### Work item
Produce a verbatim transcription of the entries, with all pictures omitted.

### Stored data
****************************************

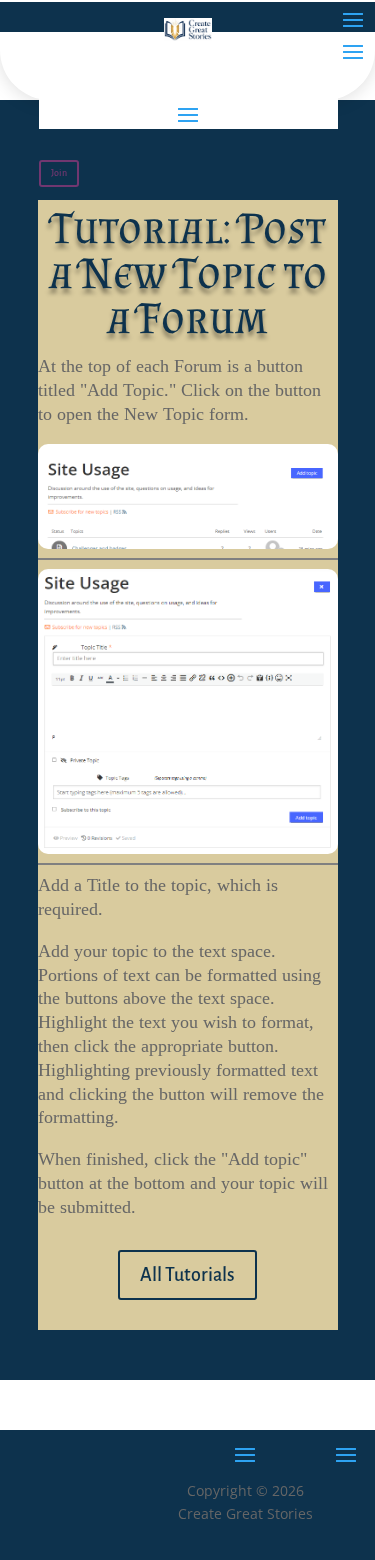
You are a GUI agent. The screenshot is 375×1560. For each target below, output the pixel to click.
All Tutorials (187, 1275)
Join (59, 173)
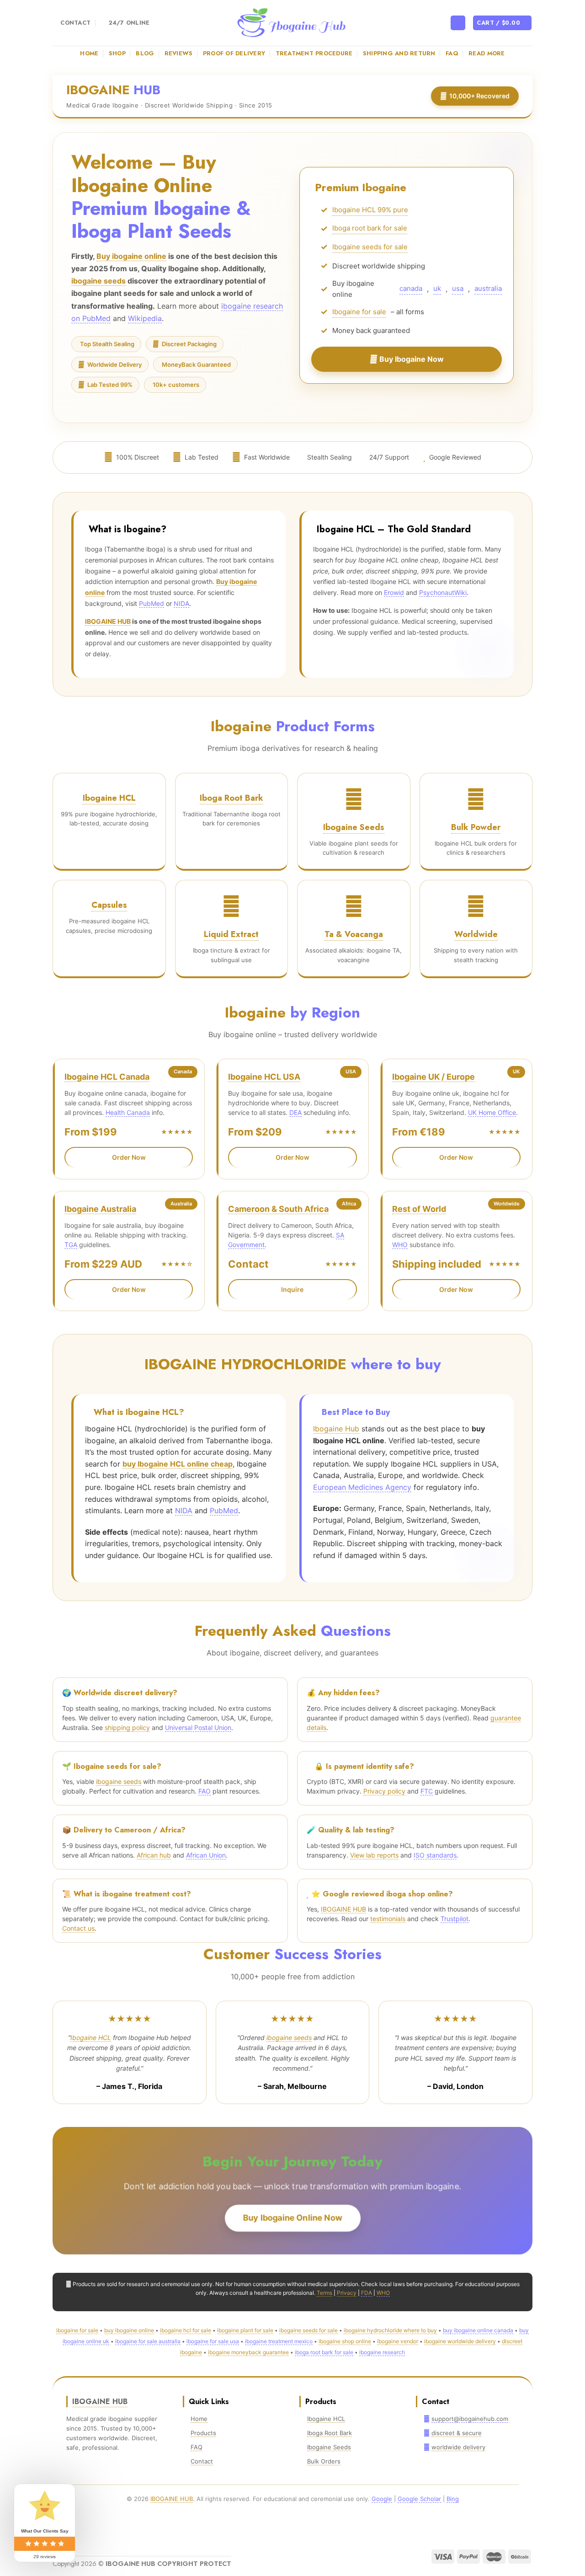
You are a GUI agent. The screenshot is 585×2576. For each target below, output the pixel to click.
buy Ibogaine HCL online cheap (177, 1463)
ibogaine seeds (98, 280)
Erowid (394, 592)
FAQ (196, 2447)
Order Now (129, 1157)
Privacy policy (384, 1791)
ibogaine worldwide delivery (460, 2341)
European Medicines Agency (362, 1487)
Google (382, 2498)
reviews (179, 53)
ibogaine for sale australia (148, 2341)
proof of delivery (234, 53)
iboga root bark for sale (324, 2352)
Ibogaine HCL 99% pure (370, 211)
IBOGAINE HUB (108, 621)
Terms (324, 2292)
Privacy (346, 2292)
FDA (366, 2292)
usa (457, 290)
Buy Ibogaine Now (411, 360)
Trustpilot (454, 1919)
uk (437, 290)
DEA (295, 1112)
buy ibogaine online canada (478, 2330)
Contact (202, 2461)
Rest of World (419, 1209)
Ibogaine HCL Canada (106, 1077)
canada (410, 290)
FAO (204, 1791)
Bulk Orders (323, 2461)
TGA (70, 1244)
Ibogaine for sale (359, 314)
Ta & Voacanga (353, 934)
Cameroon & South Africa (278, 1209)
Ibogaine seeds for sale (370, 249)
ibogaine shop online (345, 2341)
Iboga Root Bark (231, 798)
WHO (400, 1244)
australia (488, 290)
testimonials (387, 1919)
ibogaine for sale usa (212, 2341)
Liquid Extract (231, 934)
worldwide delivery (458, 2447)
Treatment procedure (314, 53)
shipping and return (399, 53)
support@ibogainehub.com (469, 2418)
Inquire (292, 1289)
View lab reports (374, 1855)
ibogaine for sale (77, 2330)
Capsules (109, 905)
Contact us (78, 1928)
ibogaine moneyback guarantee (248, 2352)
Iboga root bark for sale (369, 230)
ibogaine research (382, 2352)
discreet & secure (456, 2433)
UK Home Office (492, 1112)
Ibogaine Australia (100, 1209)
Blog (145, 53)
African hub (154, 1855)
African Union (206, 1855)
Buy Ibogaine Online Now (292, 2218)
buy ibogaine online (129, 2330)
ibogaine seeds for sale (308, 2330)
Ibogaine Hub (336, 1428)
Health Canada (128, 1112)
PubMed (151, 603)
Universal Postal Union (198, 1727)
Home (89, 53)
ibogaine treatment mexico (279, 2341)
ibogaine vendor (397, 2341)
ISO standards (435, 1855)
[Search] (458, 23)
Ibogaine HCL (109, 798)
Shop (117, 53)
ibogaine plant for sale (245, 2330)
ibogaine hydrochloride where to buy (390, 2330)
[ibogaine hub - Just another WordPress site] (292, 23)
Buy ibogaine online (131, 256)
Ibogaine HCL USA (264, 1077)
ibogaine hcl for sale (185, 2330)
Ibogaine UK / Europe (433, 1077)
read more (486, 53)
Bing (453, 2498)
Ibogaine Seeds (353, 827)
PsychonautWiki (443, 592)
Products (203, 2433)
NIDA (181, 603)
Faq (452, 53)
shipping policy (127, 1727)
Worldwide (476, 934)
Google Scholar (419, 2498)
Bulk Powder (475, 827)
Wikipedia (145, 318)
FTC (426, 1791)
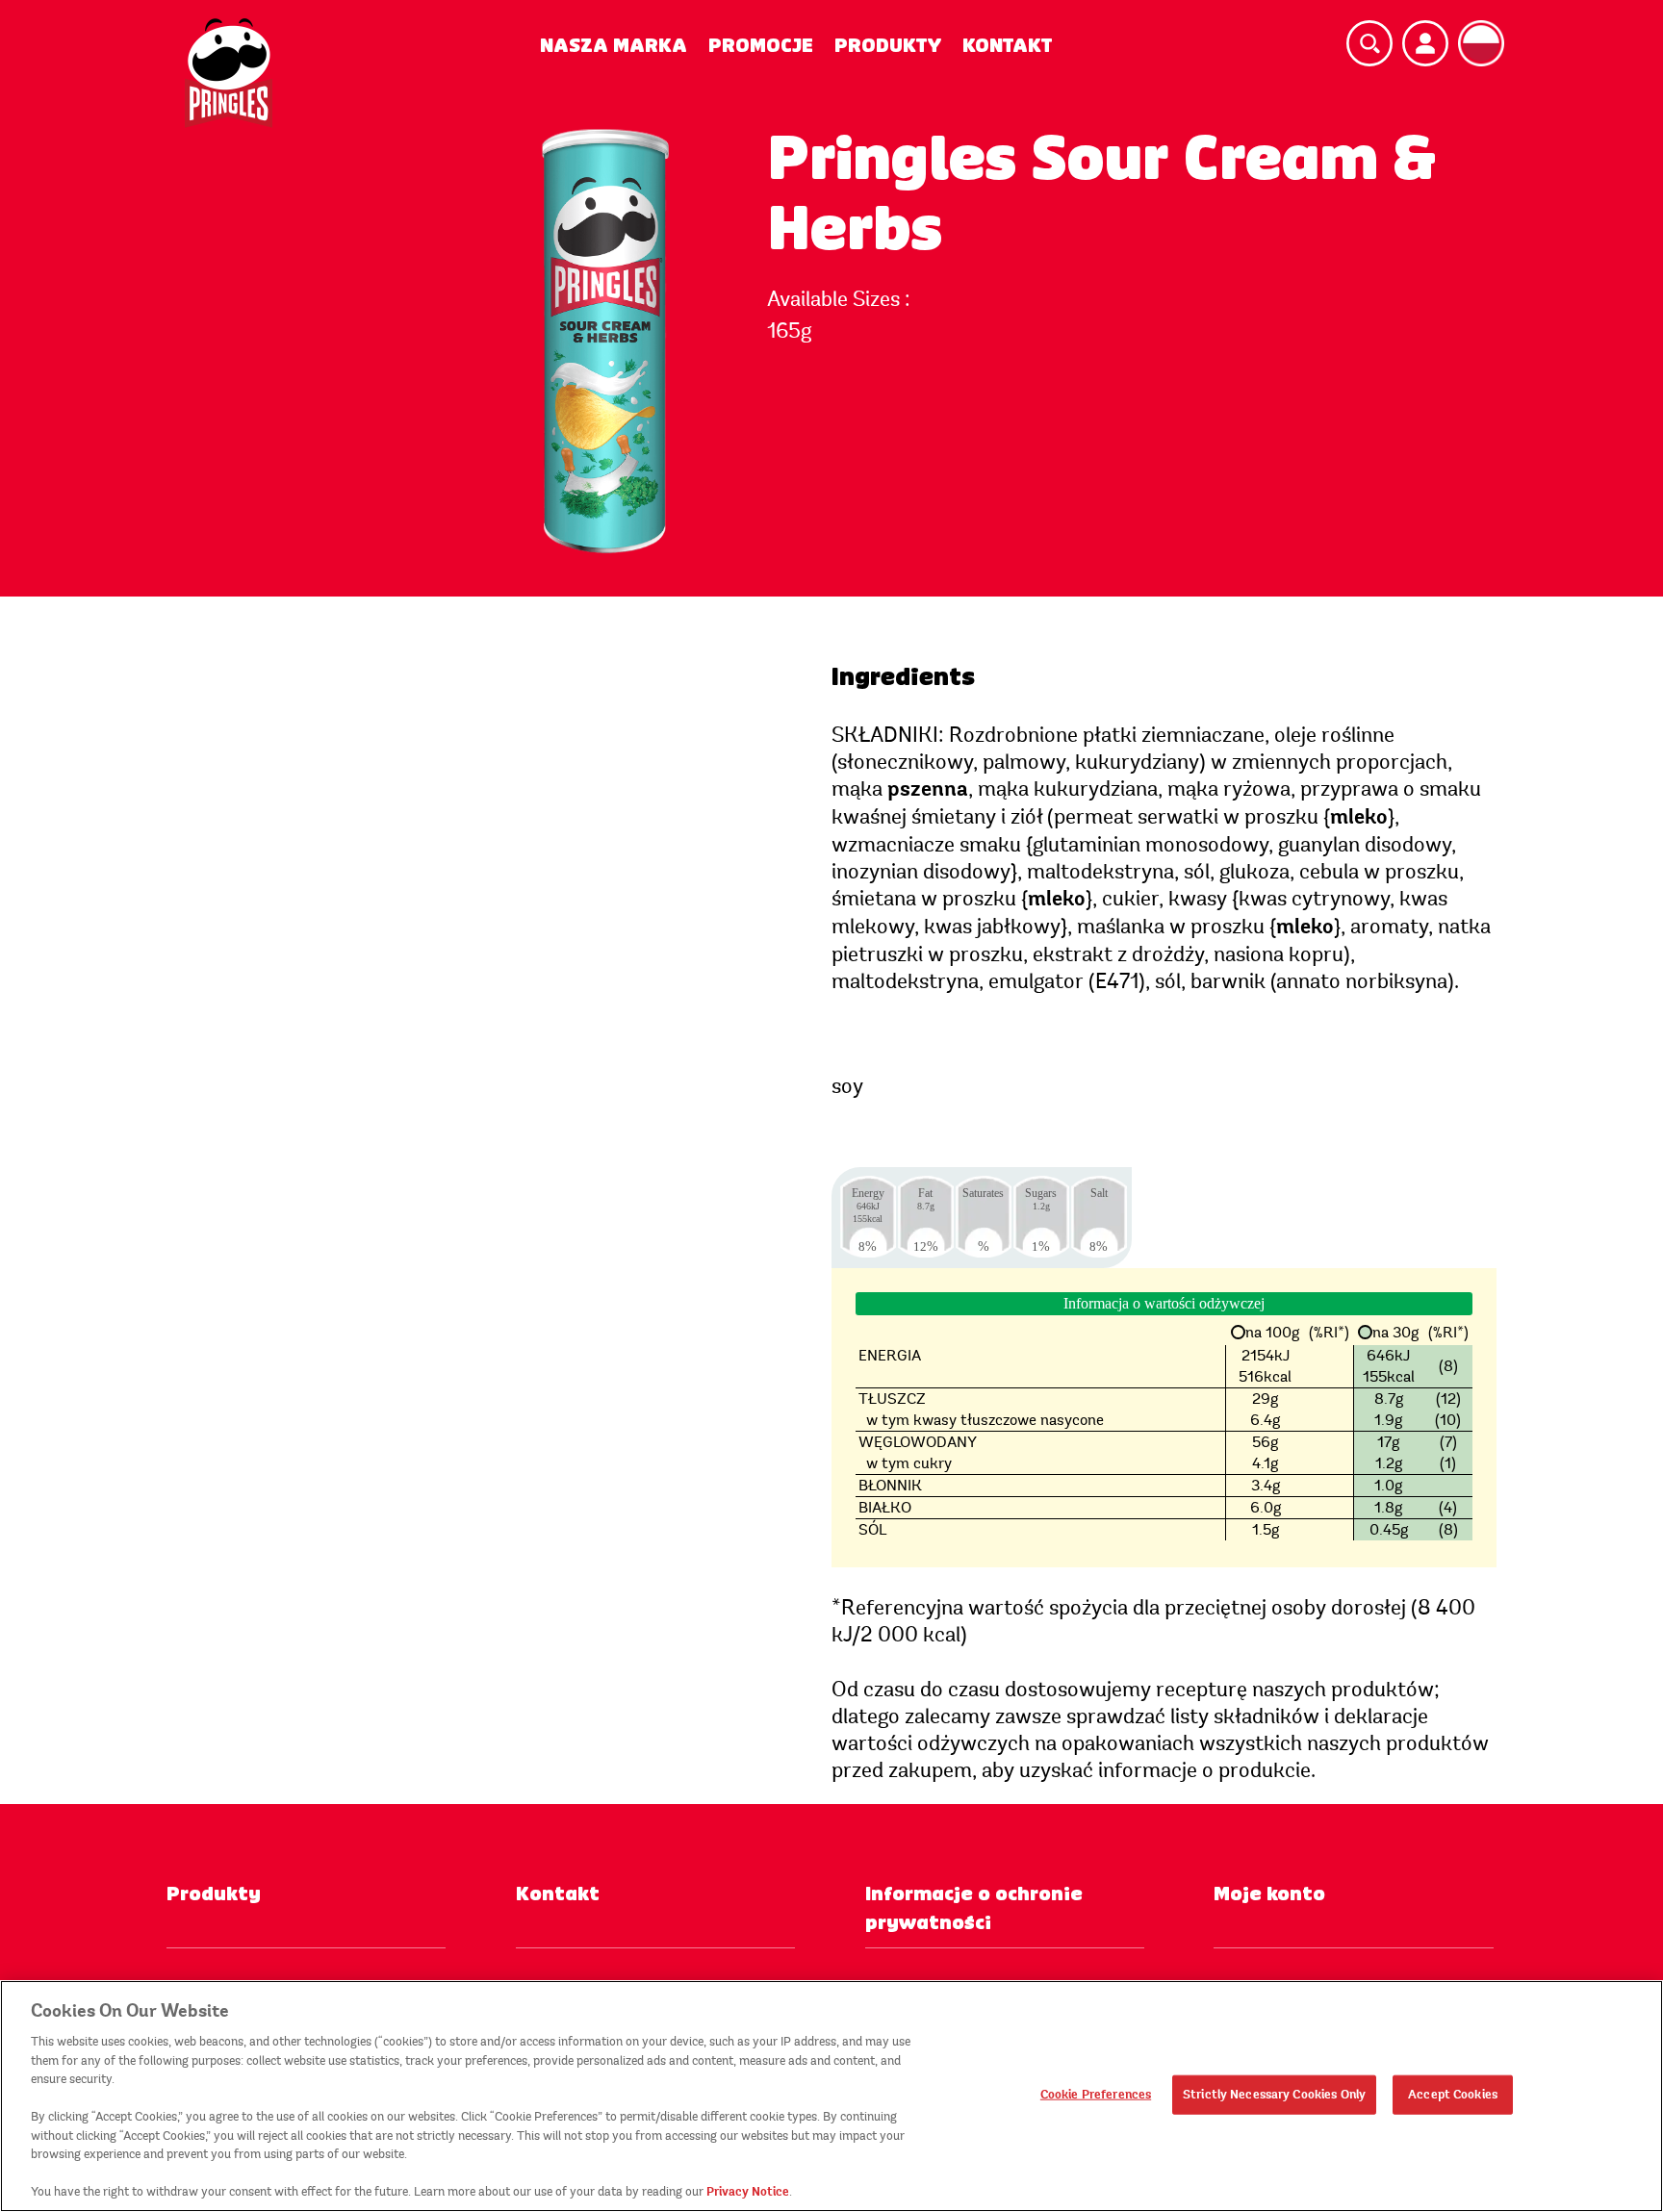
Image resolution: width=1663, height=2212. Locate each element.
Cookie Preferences (1095, 2093)
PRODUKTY (887, 46)
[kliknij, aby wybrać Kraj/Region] (1481, 43)
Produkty (213, 1894)
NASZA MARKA (613, 46)
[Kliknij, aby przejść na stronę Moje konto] (1425, 43)
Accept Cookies (1452, 2093)
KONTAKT (1007, 46)
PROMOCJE (760, 46)
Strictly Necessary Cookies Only (1274, 2093)
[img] (228, 73)
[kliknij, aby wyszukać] (1369, 43)
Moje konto (1269, 1894)
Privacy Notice (747, 2191)
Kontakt (558, 1894)
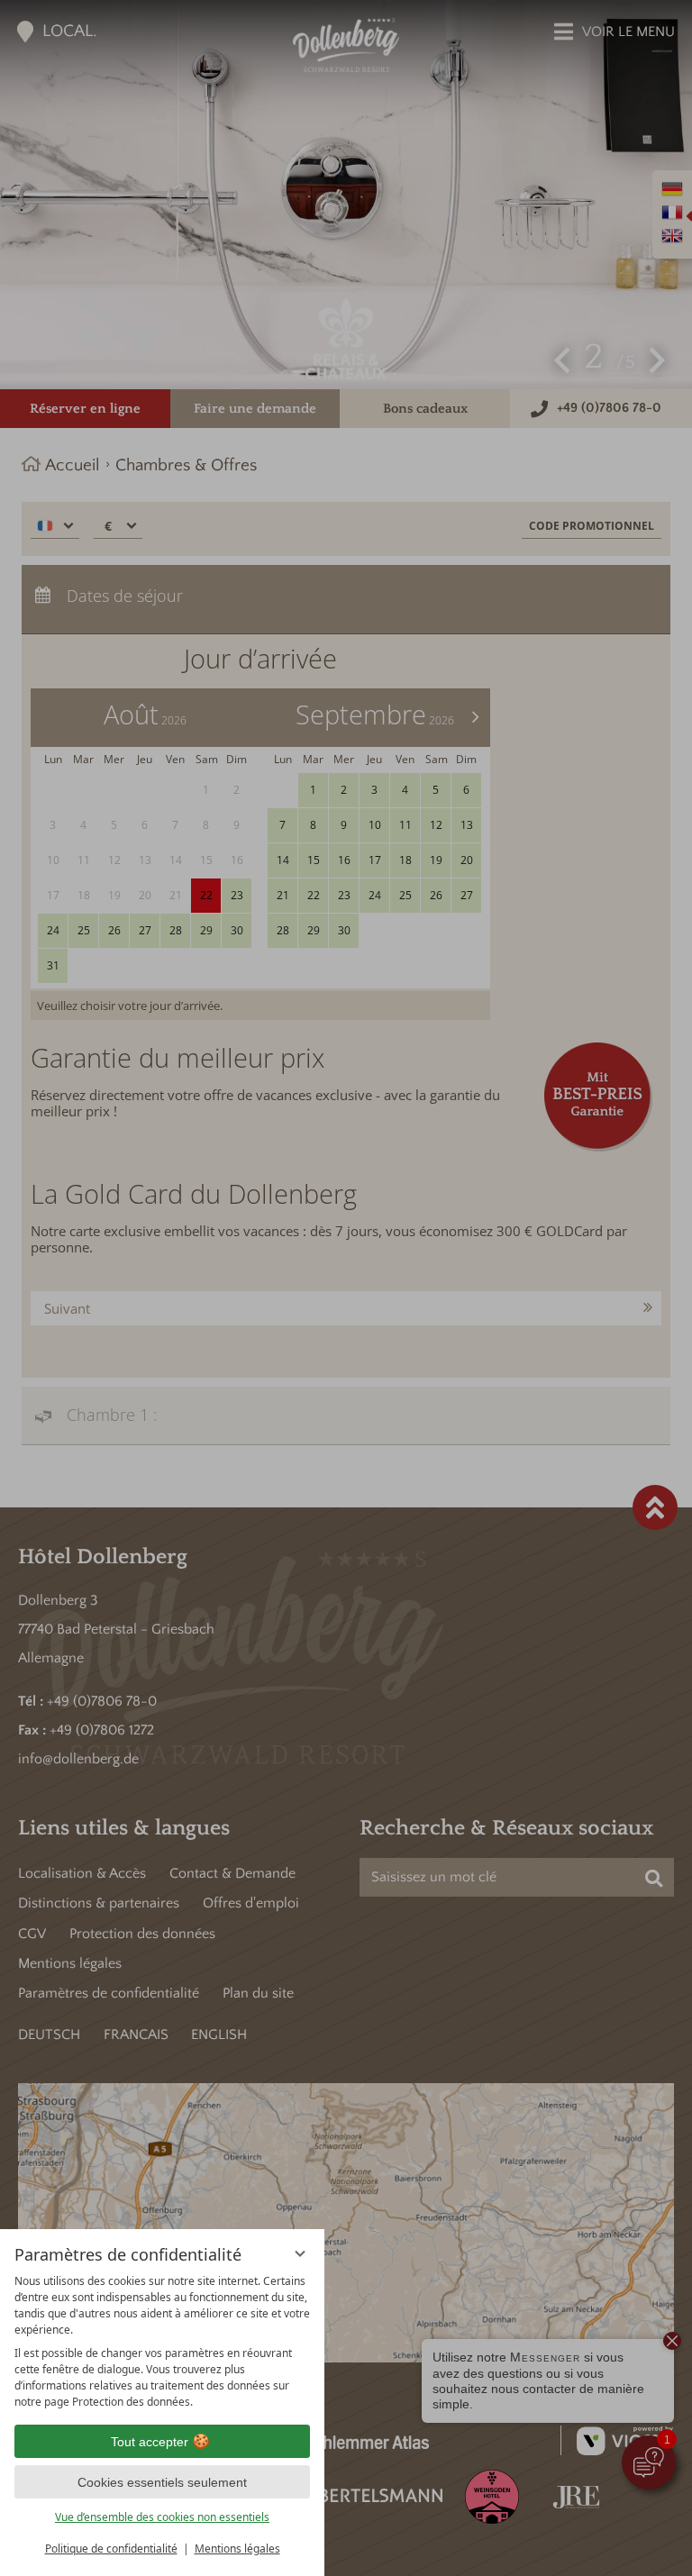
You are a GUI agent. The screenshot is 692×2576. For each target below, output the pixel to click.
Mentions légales (237, 2548)
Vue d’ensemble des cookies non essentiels (162, 2517)
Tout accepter (149, 2442)
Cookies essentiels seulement (162, 2482)
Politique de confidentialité (111, 2548)
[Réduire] (300, 2253)
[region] (162, 2341)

****************************************

### Answer to the exercise
You are a GUI agent. The screenshot is 375×1560. For each target below, output the pixel to click.
All Tutorials (187, 1275)
Join (59, 173)
You are a GUI agent. The screenshot is 585×2576. For each target below, output the pixel to click.
buy Ibogaine HCL online cheap (177, 1463)
ibogaine seeds (98, 280)
Erowid (394, 592)
FAQ (196, 2447)
Order Now (129, 1157)
Privacy policy (384, 1791)
ibogaine worldwide delivery (460, 2341)
European Medicines Agency (362, 1487)
Google (382, 2498)
reviews (179, 53)
ibogaine for sale australia (148, 2341)
proof of delivery (234, 53)
iboga root bark for sale (324, 2352)
Ibogaine HCL 99% pure (370, 211)
IBOGAINE HUB (108, 621)
Terms (324, 2292)
Privacy (346, 2292)
FDA (366, 2292)
usa (457, 290)
Buy Ibogaine Now (411, 360)
Trustpilot (454, 1919)
uk (437, 290)
DEA (295, 1112)
buy ibogaine online canada (478, 2330)
Contact (202, 2461)
Rest of World (419, 1209)
Ibogaine HCL Canada (106, 1077)
canada (410, 290)
FAO (204, 1791)
Bulk Orders (323, 2461)
TGA (70, 1244)
Ibogaine for sale (359, 314)
Ta & Voacanga (353, 934)
Cameroon & South Africa (278, 1209)
Ibogaine seeds for sale (370, 249)
ibogaine shop online (345, 2341)
Iboga Root Bark (231, 798)
WHO (400, 1244)
australia (488, 290)
testimonials (387, 1919)
ibogaine for sale usa (212, 2341)
Liquid Extract (231, 934)
worldwide delivery (458, 2447)
Treatment procedure (314, 53)
shipping and return (399, 53)
support@ibogainehub.com (469, 2418)
Inquire (292, 1289)
View lab reports (374, 1855)
ibogaine for sale (77, 2330)
Capsules (109, 905)
Contact us (78, 1928)
ibogaine moneyback guarantee (248, 2352)
Iboga root bark for sale (369, 230)
ibogaine research (382, 2352)
discreet & secure (456, 2433)
UK Home Office (492, 1112)
Ibogaine Australia (100, 1209)
Blog (145, 53)
African hub (154, 1855)
African Union (206, 1855)
Buy Ibogaine Online Now (292, 2218)
buy ibogaine online (129, 2330)
ibogaine seeds for sale (308, 2330)
Ibogaine Hub (336, 1428)
Health Canada (128, 1112)
PubMed (151, 603)
Universal Postal Union (198, 1727)
Home (89, 53)
ibogaine treatment mexico (279, 2341)
ibogaine vendor (397, 2341)
ISO standards (435, 1855)
[Search] (458, 23)
Ibogaine HCL (109, 798)
Shop (117, 53)
ibogaine plant for sale (245, 2330)
ibogaine hydrochloride where to buy (390, 2330)
[ibogaine hub - Just another WordPress site] (292, 23)
Buy ibogaine online (131, 256)
Ibogaine HCL USA (264, 1077)
ibogaine hcl for sale (185, 2330)
Ibogaine UK / Europe (433, 1077)
read more (486, 53)
Bing (453, 2498)
Ibogaine Seeds (353, 827)
PsychonautWiki (443, 592)
Products (203, 2433)
NIDA (181, 603)
Faq (452, 53)
shipping policy (127, 1727)
Worldwide (476, 934)
Google Scholar (419, 2498)
Bulk Powder (475, 827)
Wikipedia (145, 318)
FTC (426, 1791)
Image resolution: width=1663, height=2212. Locate each element.
Cookie Preferences (1095, 2093)
PRODUKTY (887, 46)
[kliknij, aby wybrać Kraj/Region] (1481, 43)
Produkty (213, 1894)
NASZA MARKA (613, 46)
[Kliknij, aby przejść na stronę Moje konto] (1425, 43)
Accept Cookies (1452, 2093)
KONTAKT (1007, 46)
PROMOCJE (760, 46)
Strictly Necessary Cookies Only (1274, 2093)
[img] (228, 73)
[kliknij, aby wyszukać] (1369, 43)
Moje konto (1269, 1894)
Privacy Notice (747, 2191)
Kontakt (558, 1894)
You are a GUI agent. The screenshot is 692×2576. For each target below, output the pixel to click.
Mentions légales (237, 2548)
Vue d’ensemble des cookies non essentiels (162, 2517)
Tout accepter (149, 2442)
Cookies essentiels seulement (162, 2482)
Politique de confidentialité (111, 2548)
[Réduire] (300, 2253)
[region] (162, 2341)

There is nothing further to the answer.